I am afraid there's no easy solution here. You will have to sacrifice something to get ACLs working together with the search.
If your corpus size is small (I'd say up to 10K documents), you could create a cached bit set of forbidden (or allowed, whichever less verbose) documents and send relevant filter query (+*:* -DocumentNr:1 ... -DocumentNr:X). Needless to say, this doesn't scale. Sending large queries will make the search a bit slower, but this is manageable (up to a point of course). Query parsing is cheap.
If you can somehow group these documents and apply ACLs on document groups, this would allow cutting on query length and the above approach would fit perfectly. This is pretty much what we are using - our solution implements taxonomy and has taxonomy permissions done via fq query.
If you don't need to show the overall result set count, you can run your query and filter the result set on the client side.

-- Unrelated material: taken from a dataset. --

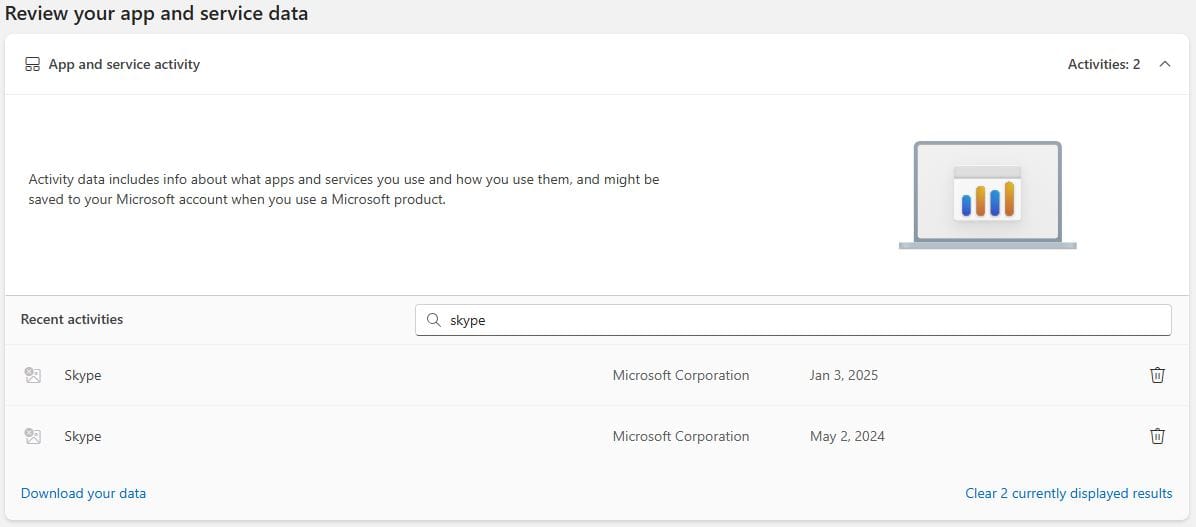Viewport: 1196px width, 527px height.
Task: Click the Skype app icon dated May 2, 2024
Action: point(33,436)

Again, not perfect.
You can also denormalize your data structures and store both tables flattened in a single document like this:
DocumentNr: 1
Name: Foo
Allowed_users: u1, u2, u3 (or Forbidden_users: ...)
The rest is as easy as sending user id with your query.
Above is only viable if the ACLs are rarely changing and you can afford reindexing the entire corpus when they do.
You could write a custom query filter which would have cached BitSets of allowed or forbidden documents by user(group?) retrieved from the database. This would require not only providing DB access for Solr webapp but also extending/repackaging the .war which comes with Solr. While this is relatively easy, the harder part would be cache invalidation: main app should somehow signal Solr app when ACL data gets changed.
Options 1 and 2 are probably more reasonable if you can put Solr and your app onto the same JVM and use javabin driver.
It's hard to advice more without knowing the specifics of the corpus/ACLs.

I am agree with mindas, what he has suggested (sol-4), i have implemented my solution the same way,but the difference is i have few different type of ACLs. At usergroup level,user level and even document level too (private access).
The solution is working fine. But the main concern in my case is that ACLs gets changed frequently and that needs to be updated in the index,mean while search performance should not get affected too.
I am trying to manage this with load balancing and adding few more nodes into the cluster.
mindas,unicron can you please put your thoughts on this?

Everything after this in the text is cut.